When the CPF system was started in 1955, it had a laudable goal – to help workers put a little of their wages aside for retirement.

The current system manipulated by the present generation of PAP leaders have turned the scheme into a nightmare for Singaporeans, and Clifford Theseira's case highlights the problems.

First, the facts as provided by the CPF Board. Mr Theseira had withdrawn a total of about $140,000 over 17 years from his CPF savings since turning 55. He is presently 72. He owns a fully paid up 5-room HDB flat.

To supplement his retirement savings, Mr Theseira says he drives a Grab taxi. He also has more than $50,000 in his Medisave account but is forced to continue to contribute to it, failing which his Grab driver's licence will not be renewed.

This elderly man doesn't seem like the sort who is irresponsible with his finances. After all, he has worked all his life to the point that he has fully paid for his flat. As far as we know, he continues to live with his wife and now drives a taxi even at his age.

But the PAP insists that people like him cannot be trusted with their own savings because they may squander it and then turn to the State for financial help, hence the Minimum Sum Scheme cooked up in 1987 to withhold CPF funds from retirees.

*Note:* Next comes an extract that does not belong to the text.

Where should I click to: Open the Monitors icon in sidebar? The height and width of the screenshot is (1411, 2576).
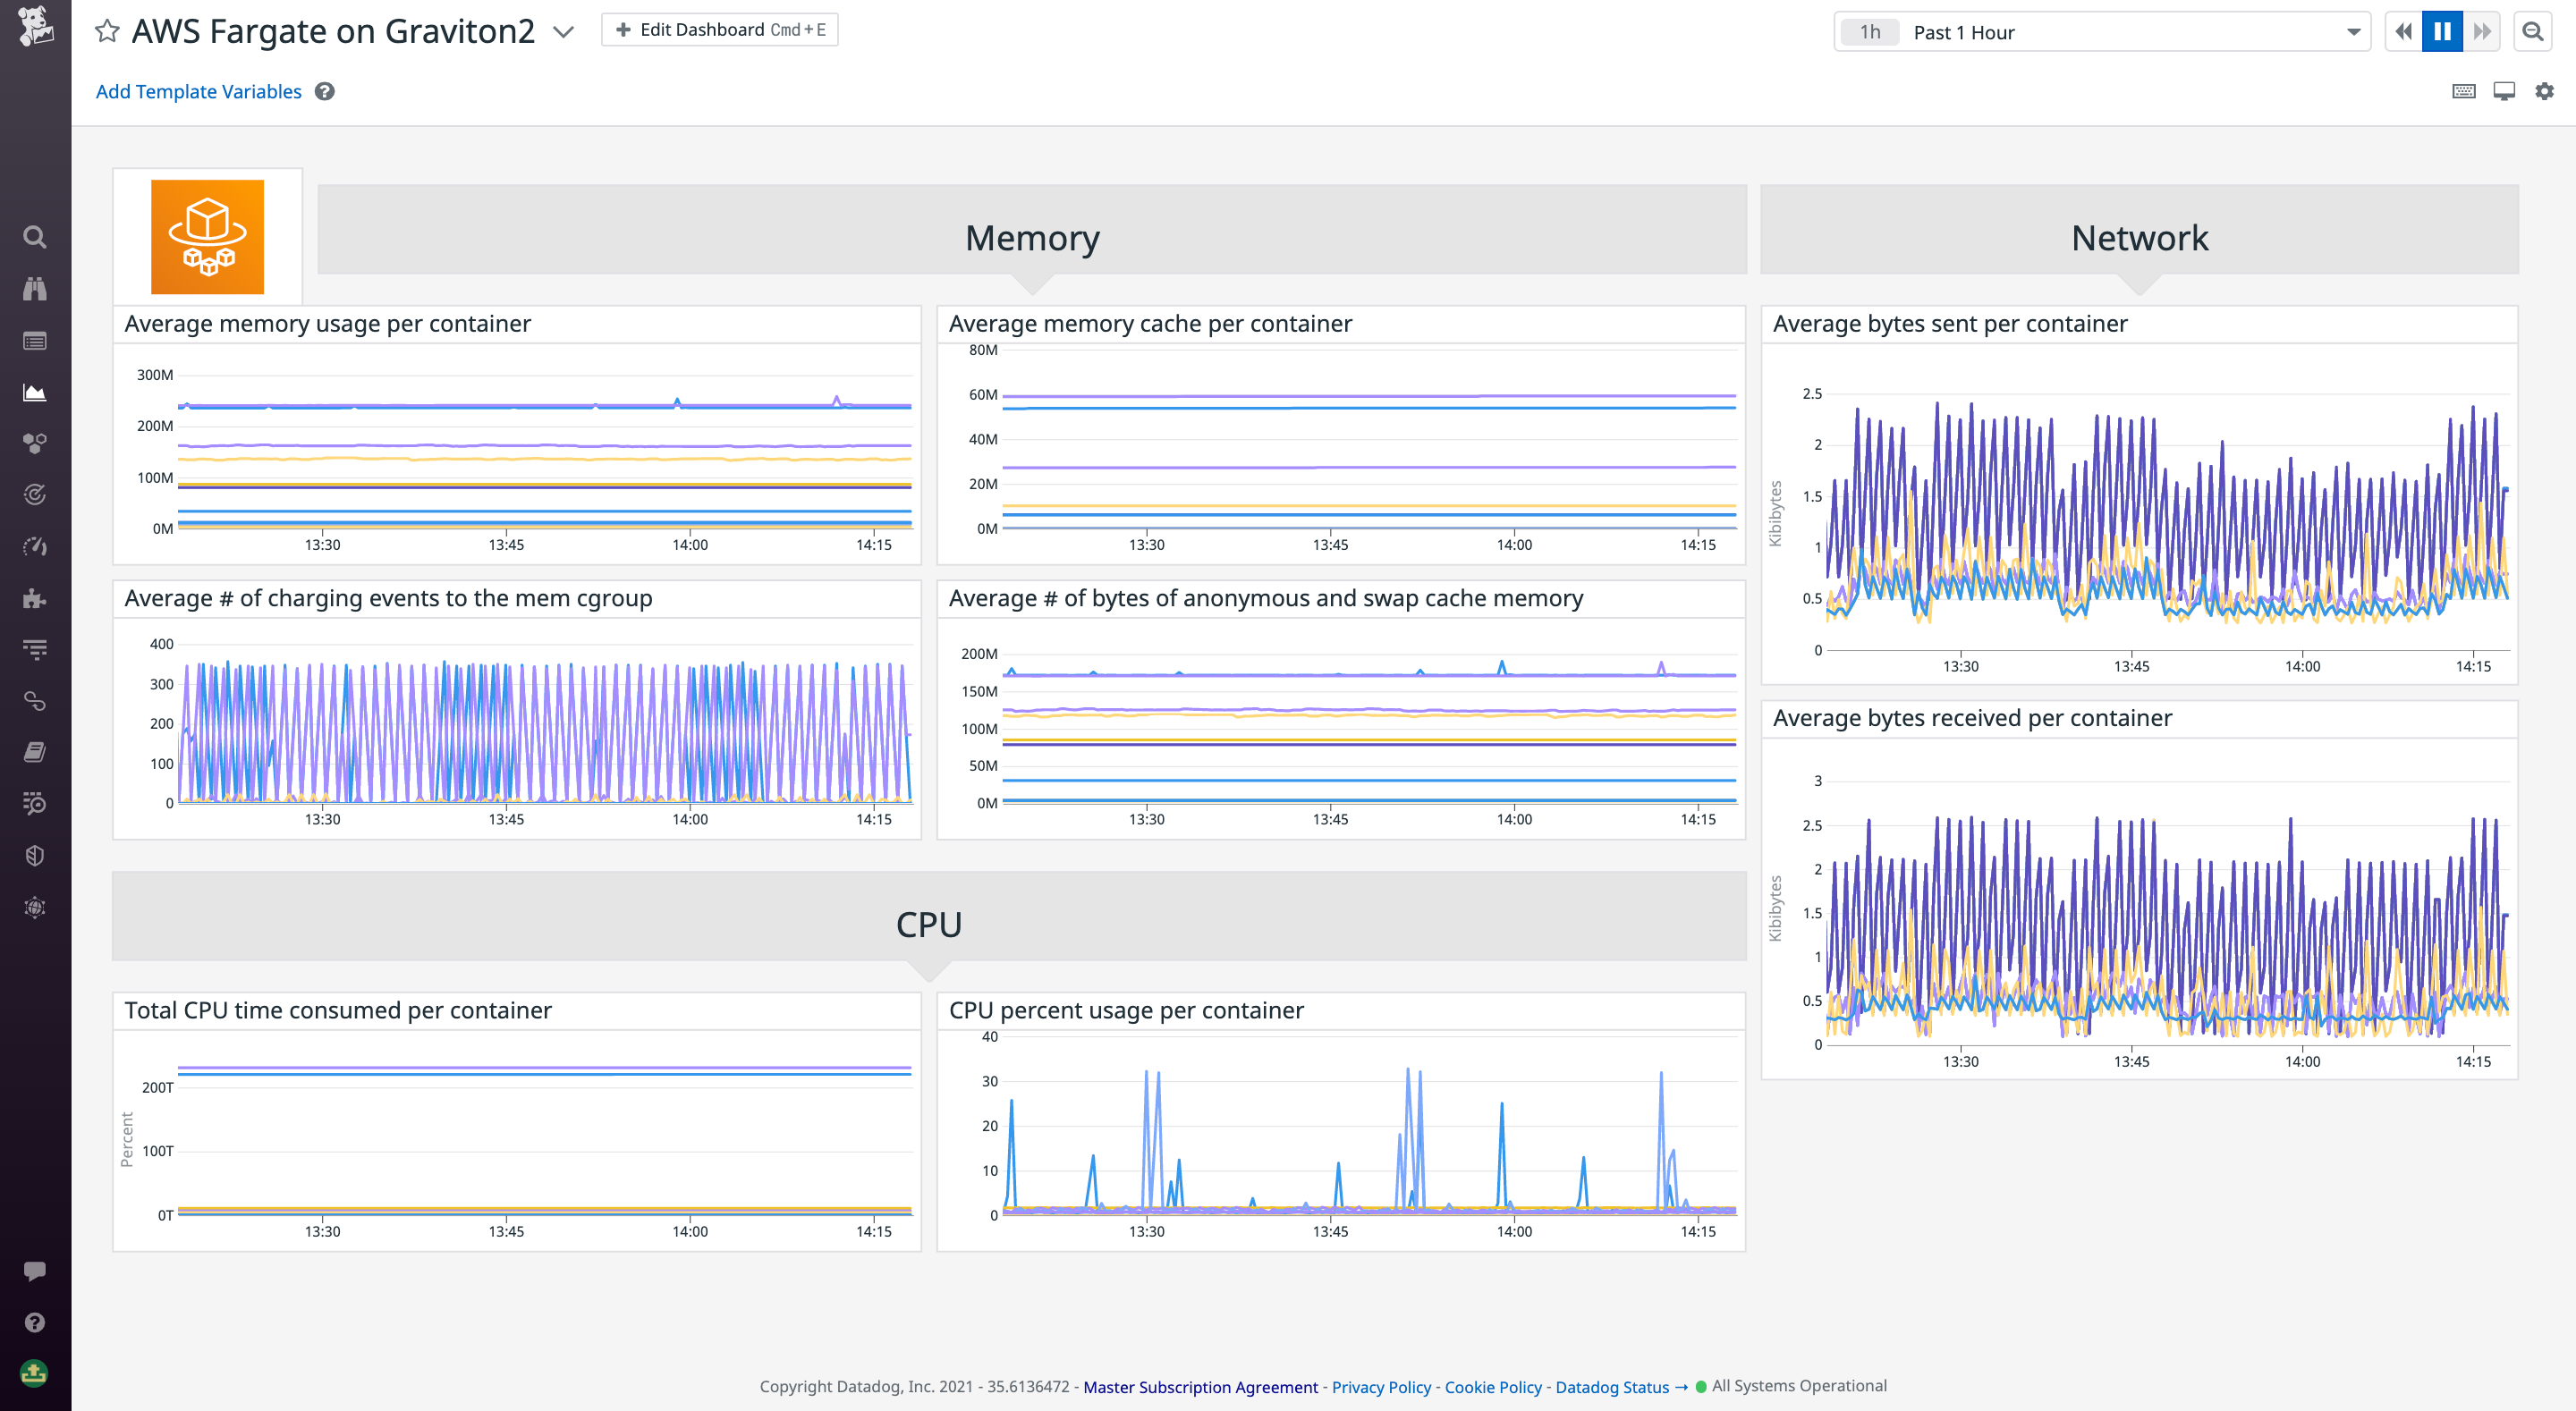(35, 494)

To date, the Government has refused to provide data on how many individuals squander their savings and turn to the state for help. Does the number warrant a blanket punishment for the vast majority of retirees like Mr Theseira who are responsible and astute managers of their own funds and lives?

Or is the Minimum Sum Scheme a convenient excuse to hold on to a vast pool of public funds for the government's benefit?

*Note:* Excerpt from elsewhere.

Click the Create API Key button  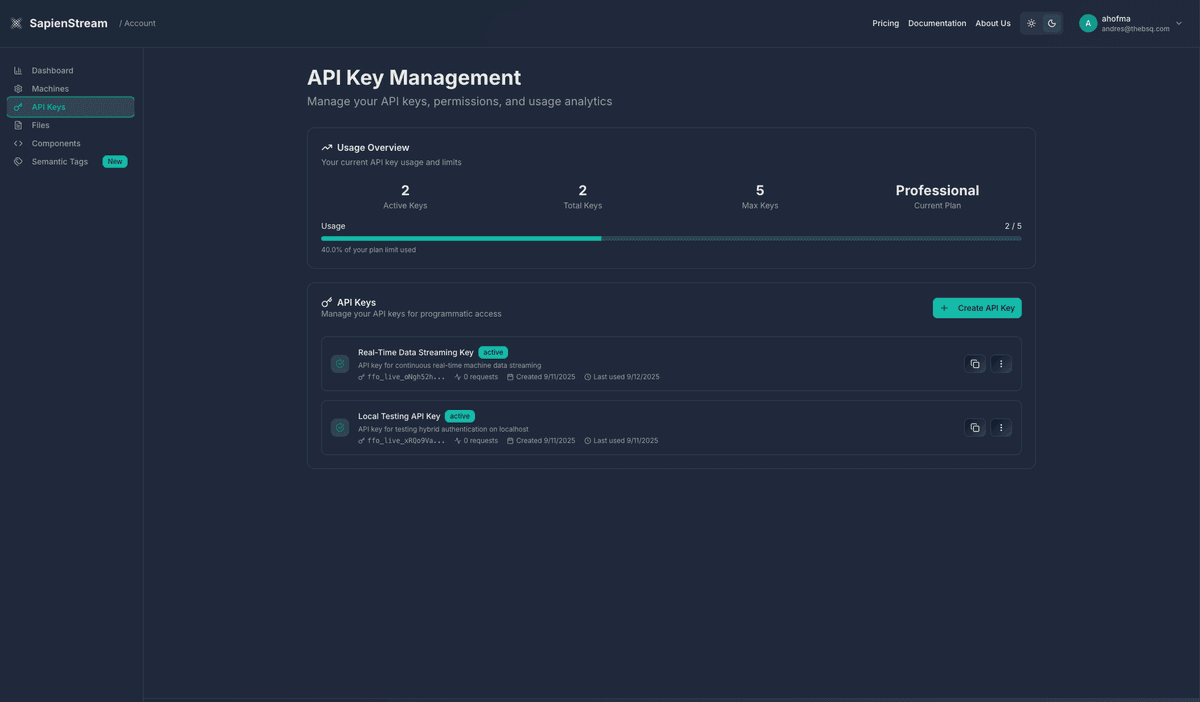[x=977, y=308]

Another crucial question that the PAP must answer is why at the age of 72 must Mr Theseira and others like him continue to work to support himself and his wife?

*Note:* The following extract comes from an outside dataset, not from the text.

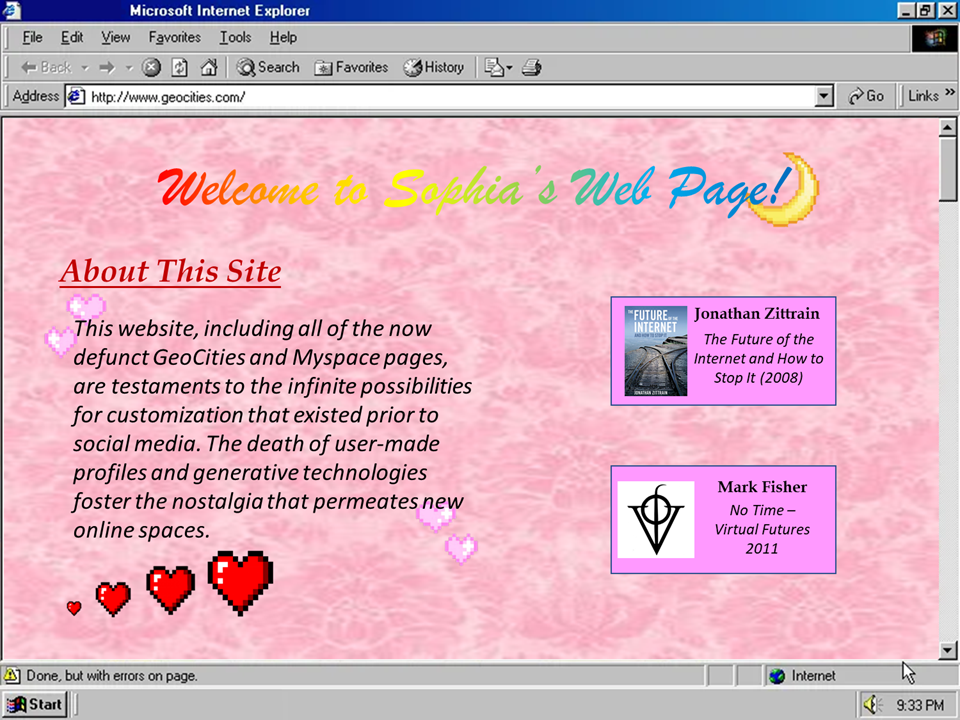The image size is (960, 720).
Task: Open the File menu
Action: click(x=32, y=37)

The answer, if the PAP cares to admit, is that many retirees are now asset rich but cash poor. In simple words, Singaporeans have had little choice but to use their retirement savings during their working years to pay for their HDB loans.

These loans are often stretched to 25 to 30 years because of the inflated prices of the flats. When they now have to retire, they find themselves with insufficient savings.

In the meantime, the PAP government sits on reserves estimated by some sources to be $1 trillion. Much of these funds have been derived from the government selling land to HDB buyers, land which it paid little or nothing for.

Mr Theseira also laments the fact that he has to continue to pay into his Medisave account when he already has close to $60,000 in it.

This is another way in which the PAP financially bleeds the people. Medisave sits on reserves of about $90 billion. It pays out annually around $900 million from patients' accounts – that's approximately 1% of the total quantum it holds!

Part of the problem is that the PAP continues to treat our healthcare system as a profit-driven industry with our public hospitals built and run like 5-start hotels with all the unnecessary costs and expenses that come with these trimmings.

Retirees like Mr Theseira ought to be living out their retirement years with security and peace of mind after having worked a lifetime to raise their children, be good employees, and help build the country. Instead, because of the distortions in the CPF scheme, they now find themselves fighting for their survival.

An HSBC report said that Singapore is one of the toughest countries to retire in with 30% of pre-retirees saying that they will never be able to retire fully, compared with 18% globally. 

This situation cannot continue, and the SDP is determined to rectify the problem when we get into the next Parliament.